A not-exactly true story.

“The first to present a case appears right, until another comes forward with questions.”

I worked for a lot of years in a job where we had fellow employees scattered all over the world. Teams who reported to us. Different administrations working together in partnership, sometimes happily and sometimes not. Living and working multiple time zones apart, and with five or six different languages and cultures represented, misunderstandings happened pretty easily. One thing I learned quickly, however, was never to trust second-hand facts. ESPECIALLY when those so-called facts seemed ridiculous or put someone in a horrible light and double especially when those facts would mean that someone I worked with was a complete imbecile.

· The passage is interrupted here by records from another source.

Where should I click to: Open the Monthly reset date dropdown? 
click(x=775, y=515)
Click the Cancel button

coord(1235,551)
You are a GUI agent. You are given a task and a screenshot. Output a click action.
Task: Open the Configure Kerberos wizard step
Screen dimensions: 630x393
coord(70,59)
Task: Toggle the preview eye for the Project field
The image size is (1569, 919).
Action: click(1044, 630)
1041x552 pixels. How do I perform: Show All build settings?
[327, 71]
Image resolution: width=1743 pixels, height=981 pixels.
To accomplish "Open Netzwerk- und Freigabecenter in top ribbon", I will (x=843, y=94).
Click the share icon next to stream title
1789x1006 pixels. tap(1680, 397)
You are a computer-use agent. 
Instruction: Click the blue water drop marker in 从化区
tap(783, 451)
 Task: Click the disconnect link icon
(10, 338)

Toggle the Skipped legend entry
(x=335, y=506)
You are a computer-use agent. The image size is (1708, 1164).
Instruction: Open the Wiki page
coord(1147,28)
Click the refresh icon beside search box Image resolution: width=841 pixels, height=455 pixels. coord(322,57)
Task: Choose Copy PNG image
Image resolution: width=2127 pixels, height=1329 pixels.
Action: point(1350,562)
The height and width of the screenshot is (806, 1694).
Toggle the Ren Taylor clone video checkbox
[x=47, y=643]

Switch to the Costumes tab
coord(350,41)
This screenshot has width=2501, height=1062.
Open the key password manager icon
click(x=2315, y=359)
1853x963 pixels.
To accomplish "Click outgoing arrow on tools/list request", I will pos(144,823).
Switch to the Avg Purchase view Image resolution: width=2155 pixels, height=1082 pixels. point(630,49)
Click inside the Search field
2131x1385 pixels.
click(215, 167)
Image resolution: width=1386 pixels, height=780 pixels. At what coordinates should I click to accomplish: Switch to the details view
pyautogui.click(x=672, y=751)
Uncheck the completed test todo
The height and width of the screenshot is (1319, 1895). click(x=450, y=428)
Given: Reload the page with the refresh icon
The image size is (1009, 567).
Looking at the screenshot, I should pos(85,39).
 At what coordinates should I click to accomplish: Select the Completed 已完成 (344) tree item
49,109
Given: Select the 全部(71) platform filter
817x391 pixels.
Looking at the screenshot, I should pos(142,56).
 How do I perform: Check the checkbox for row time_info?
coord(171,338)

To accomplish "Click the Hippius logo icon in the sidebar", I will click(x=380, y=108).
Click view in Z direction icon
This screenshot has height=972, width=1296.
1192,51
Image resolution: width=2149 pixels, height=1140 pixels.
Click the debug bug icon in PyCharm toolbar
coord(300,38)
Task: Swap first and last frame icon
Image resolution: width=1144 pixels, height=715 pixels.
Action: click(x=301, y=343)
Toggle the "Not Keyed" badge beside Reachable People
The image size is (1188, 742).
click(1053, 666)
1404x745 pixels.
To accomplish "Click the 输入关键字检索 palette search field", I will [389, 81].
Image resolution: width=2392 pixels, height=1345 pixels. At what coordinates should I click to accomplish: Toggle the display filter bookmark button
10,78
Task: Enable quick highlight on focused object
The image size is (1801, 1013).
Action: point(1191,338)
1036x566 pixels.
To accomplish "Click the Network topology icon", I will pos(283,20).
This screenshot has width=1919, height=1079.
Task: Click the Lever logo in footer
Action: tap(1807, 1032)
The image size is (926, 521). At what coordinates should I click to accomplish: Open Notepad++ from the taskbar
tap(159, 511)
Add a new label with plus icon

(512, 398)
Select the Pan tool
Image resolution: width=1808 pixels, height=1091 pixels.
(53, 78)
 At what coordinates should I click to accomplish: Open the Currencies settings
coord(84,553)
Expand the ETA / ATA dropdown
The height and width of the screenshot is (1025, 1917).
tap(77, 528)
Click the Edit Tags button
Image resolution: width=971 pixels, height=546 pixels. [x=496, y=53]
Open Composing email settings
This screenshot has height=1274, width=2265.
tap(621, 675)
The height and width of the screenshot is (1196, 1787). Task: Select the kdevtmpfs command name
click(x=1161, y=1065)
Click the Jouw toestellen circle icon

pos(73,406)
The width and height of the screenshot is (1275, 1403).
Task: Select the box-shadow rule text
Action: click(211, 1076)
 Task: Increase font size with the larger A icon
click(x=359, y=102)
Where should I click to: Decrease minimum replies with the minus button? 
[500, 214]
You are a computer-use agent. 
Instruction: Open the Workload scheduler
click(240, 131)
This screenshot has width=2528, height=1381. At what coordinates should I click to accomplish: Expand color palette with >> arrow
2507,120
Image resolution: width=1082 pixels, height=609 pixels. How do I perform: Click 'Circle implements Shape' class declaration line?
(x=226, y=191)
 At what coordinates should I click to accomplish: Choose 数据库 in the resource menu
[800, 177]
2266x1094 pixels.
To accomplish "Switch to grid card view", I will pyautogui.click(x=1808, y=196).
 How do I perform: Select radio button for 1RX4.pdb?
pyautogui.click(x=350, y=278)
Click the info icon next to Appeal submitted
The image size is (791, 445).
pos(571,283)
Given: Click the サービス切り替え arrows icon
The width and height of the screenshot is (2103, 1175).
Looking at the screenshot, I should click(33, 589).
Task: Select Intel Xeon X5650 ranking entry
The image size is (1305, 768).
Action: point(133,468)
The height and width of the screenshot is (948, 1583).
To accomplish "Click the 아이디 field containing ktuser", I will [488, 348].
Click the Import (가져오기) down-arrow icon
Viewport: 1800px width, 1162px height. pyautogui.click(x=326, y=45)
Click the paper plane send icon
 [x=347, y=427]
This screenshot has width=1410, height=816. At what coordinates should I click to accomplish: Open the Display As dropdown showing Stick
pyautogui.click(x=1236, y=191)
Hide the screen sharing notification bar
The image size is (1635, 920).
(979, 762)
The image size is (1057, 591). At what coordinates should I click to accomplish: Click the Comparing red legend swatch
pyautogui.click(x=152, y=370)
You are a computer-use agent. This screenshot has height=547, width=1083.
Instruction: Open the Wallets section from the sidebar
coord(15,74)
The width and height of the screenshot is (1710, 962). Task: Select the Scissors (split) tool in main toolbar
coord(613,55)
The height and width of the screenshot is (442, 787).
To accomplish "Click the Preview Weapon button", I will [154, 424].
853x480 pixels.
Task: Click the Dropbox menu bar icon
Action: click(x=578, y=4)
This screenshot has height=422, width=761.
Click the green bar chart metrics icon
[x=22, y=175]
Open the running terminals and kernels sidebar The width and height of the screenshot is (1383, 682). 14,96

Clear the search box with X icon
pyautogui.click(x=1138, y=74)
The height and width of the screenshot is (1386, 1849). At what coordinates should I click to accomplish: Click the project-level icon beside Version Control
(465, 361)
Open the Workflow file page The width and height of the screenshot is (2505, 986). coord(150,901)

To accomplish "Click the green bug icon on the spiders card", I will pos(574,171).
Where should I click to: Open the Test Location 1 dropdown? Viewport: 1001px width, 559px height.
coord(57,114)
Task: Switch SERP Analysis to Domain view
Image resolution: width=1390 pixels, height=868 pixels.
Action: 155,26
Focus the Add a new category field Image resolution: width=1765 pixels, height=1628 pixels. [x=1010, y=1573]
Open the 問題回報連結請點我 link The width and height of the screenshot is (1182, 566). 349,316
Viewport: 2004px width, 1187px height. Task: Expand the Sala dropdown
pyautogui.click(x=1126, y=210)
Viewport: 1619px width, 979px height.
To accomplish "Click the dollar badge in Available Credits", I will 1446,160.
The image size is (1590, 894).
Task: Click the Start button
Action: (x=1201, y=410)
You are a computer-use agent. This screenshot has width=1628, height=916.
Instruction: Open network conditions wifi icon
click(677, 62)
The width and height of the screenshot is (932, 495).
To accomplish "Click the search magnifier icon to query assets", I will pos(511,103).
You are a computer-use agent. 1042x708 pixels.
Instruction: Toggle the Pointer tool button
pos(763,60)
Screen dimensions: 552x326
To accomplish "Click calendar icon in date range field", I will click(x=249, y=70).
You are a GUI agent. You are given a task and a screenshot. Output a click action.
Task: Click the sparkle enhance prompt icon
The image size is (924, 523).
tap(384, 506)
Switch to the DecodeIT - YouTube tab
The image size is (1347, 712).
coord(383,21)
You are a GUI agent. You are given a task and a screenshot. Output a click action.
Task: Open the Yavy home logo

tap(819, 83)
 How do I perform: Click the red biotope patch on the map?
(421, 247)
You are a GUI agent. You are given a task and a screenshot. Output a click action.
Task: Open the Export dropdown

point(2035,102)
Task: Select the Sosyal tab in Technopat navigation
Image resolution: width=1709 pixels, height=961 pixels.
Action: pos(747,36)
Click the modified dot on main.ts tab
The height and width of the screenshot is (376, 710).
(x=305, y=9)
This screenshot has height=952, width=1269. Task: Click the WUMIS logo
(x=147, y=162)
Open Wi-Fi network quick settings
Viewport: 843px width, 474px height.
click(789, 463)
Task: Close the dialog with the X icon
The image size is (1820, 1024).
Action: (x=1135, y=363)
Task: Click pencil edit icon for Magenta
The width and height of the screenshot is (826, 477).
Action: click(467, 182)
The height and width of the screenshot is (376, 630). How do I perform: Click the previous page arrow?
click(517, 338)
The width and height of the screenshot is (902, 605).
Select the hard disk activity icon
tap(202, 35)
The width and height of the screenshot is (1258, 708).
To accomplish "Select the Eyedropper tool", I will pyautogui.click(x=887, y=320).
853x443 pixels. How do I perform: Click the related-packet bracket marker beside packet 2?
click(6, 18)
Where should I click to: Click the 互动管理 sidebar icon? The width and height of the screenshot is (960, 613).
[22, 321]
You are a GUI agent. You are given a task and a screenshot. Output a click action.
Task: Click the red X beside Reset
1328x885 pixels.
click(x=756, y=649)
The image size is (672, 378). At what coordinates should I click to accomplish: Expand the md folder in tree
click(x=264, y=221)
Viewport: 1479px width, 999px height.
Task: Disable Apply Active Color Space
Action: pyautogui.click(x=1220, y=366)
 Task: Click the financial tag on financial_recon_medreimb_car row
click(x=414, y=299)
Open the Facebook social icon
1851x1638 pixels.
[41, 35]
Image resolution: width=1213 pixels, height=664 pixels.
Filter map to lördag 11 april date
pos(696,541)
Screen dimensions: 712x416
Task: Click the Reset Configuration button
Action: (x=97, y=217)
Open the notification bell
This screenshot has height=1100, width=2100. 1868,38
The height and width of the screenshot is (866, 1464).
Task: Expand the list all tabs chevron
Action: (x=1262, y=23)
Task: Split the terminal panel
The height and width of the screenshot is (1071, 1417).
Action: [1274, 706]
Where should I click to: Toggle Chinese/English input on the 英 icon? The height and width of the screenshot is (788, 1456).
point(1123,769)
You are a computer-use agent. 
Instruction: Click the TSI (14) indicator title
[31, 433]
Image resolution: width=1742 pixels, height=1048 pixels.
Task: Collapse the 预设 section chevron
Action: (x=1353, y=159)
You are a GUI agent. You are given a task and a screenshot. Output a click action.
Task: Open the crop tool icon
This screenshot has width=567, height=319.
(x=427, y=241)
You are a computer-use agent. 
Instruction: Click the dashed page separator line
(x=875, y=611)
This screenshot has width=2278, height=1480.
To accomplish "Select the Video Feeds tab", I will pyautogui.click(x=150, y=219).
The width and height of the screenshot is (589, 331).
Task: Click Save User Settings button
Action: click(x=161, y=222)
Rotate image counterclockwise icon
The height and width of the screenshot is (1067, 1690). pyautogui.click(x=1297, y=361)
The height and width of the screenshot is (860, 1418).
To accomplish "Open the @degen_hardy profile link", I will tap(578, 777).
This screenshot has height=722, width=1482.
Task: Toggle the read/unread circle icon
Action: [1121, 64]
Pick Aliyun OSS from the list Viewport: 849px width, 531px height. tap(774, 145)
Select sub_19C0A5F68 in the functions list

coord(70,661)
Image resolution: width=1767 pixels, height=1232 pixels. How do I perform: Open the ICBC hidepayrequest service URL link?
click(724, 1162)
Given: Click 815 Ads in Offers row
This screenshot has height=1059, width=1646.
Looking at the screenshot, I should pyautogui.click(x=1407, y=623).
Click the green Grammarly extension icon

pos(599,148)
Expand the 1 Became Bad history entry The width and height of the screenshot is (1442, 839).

Granted, sometimes I would dig through the facts and discover that someone was ridiculous or horrible or imbecilic but that was far more rare than you would expect. The most common reason a story that was upsetting, crazy or unbelievable popped in my inbox? Someone was trying to manipulate me with a selective presentation of the facts.
This video takes a look at a story you may remember: the woman who spilled hot coffee on herself and became a millionaire. It’s enlightening as an exercise in watching the story change and grow and shrink and become a tool for politics or comedy or legal escapades. It’s enlightening because it shows how easily we can say things that are both facts and lies of omission. It’s a great reminder to dig into the facts for ourselves, and to seek truth.

Warning: there are three brief but disturbing images at the 5:10-5:17 mark.

How about you? Any stories you thought were true that turned out not to be? When have you been manipulated with a story that was only a piece of the truth?

By Matt Mikalatos

Matt Mikalatos is a writer not a fighter.

4 replies on “Spill hot coffee on yourself, become a millionaire.”

That’s a really good point, Karl. And even when gossip is true it’s usually reductive in the sense that it shares one facet of a person or their behavior, and not the larger picture!

Pretty interesting, Matt. I too often rush to judgement before I really know all the facts. I certainly did in this case. Unfortunately, we often don’t get all the facts before the event has swept past us and 10 new stories have taken it’s place. Then that error is set in our minds as fact. Worse, we don’t really care. I think we like the sensationalism and our righteous indignation.

I agree completely. That’s part of the genius of “spin.” It’s basically someone taking a story, paring it down to something else and saying “Let’s give the people what they want.”